Analysis by Mike Riccio

There you have it!

The official WABC Musicradio77 Web Site Top Hit List -
2002 Edition - As voted by you!

With the fifth year of voting now under our belt, I changed the columns on the above list to
include highest position reached to date, number of years on the survey,
position last year, and of course, position this year.

So, where do I begin? This year out of the top 77, two songs came from the 50's, three from the 80's, and three from the 90's. 50% of your votes were for 1960's hits and about 39% of your votes came in for hits out of the 1970's. It's interesting to note how strong the 1960's songs showed up in this year's votes. That decade had been steadily losing ground over the last few years, but this year, half of all the votes were from the 60's, most noticeably 1964 through 1969. Overall, lots of great songs received votes, with 30 of the Top 77, or 39%, being former #1 songs on MusicRadio.

What can be said about "Hey Jude" by the Beatles. It sure looks like they have their own little dynasty on our survey as the song holds onto the number one position for the fifth straight year. That's simply amazing! It was very touch and go for "...Jude" this year. For most of the voting period, the song was bouncing between #1 and #4, but in the end it prevailed and now it will become a yearly challenge to see how long its reign will last.

This year, both "MacArthur Park" and "Ain't No Mountain High Enough" proved formidable opponents for "Hey Jude", with each of those songs spending some time at #1. There was a noticeable drop in votes after the top four songs, meaning that - surprisingly - songs like "American Pie" and "In the Still of the Nite", although strong, never really challenged for the top slot. In the end, the #2 song "(I Can't Get No) Satisfaction" proved to be a real "sleeper" by sneaking into the runner-up position and accumulating consistent votes when no one was expecting it.

As a group, the Beatles really dominated, with ten songs in the top 77. Overall, an amazing 43 Beatles songs got votes this year, far outdistancing the runner-up Beach Boys and Rolling Stones, both of whom wound up with 14 songs getting votes.

It simply amazes me that there people who still attempt to stuff the ballot box. In the long run, it only ends up hurting the artists involved. Affected this year were results for Diana Ross, Bob Dylan, the Bee Gees, Billy Joel, Richard Harris, T Rex and many more. Both "Life Is a Rock" by Reunion and "Magic" by Pilot lost so many votes due to duplicate entries and phony votes that they ended up not even making the top 77. If the people trying to "stuff" those songs onto the list would have let the votes fall as they would have, both songs might have made the final cut.
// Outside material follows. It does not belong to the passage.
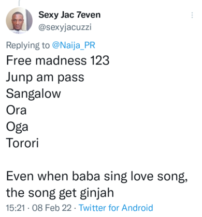
Task: Click the word 'ginjah' in the last line
Action: [97, 193]
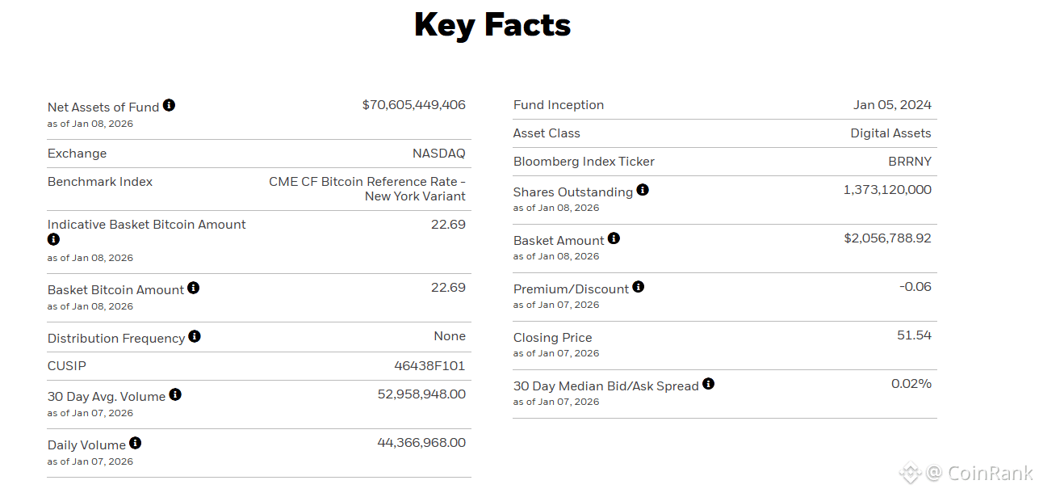The height and width of the screenshot is (493, 1039).
Task: Open info icon for 30 Day Median Bid/Ask Spread
Action: pos(708,384)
As for surprises? Well, how about "Bang a Gong"! It debuts at #4 (even AFTER losing some points due to ballot-stuffing), and this only proves the power of TV advertising. Just as "At Last" by Etta James made the list last year due to TV ad exposure, the car ad that included this T Rex classic obviously helped put "Bang a Gong" over the top this year.

Other debuts that were refreshing to see this year include "Day After Day" (strong at #18), the Carpenters' "Superstar" (good to see that one remembered at #25), classics like "Bohemian Rhapsody' (#36), "Stayin' Alive" (#44), and "All Along the Watchtower" (#52). And it was a pleasant surprise to see the votes pile up for 60's classics "Surf City" (#58), "Something" (#60), "To Sir With Love" (#32), and "Daydream Believer" (#72).

Where on earth did the mid-chart hit "Baby Take Me in Your Arms" by Jefferson come from? I can only guess that a ground swell of activity occurs when voters look at songs being voted for, and then decide to include one of those songs in their own list of top three favorites.

Well, I guess if Chuck Berry can be forgiven for that embarrassment called "My Ding-a-Ling" after a rock legacy that included "Johnny B. Goode" and "Roll Over Beethoven", site visitors can be forgiven for voting for that atrocious 1972 novelty hit. Just please, folks, think twice next time!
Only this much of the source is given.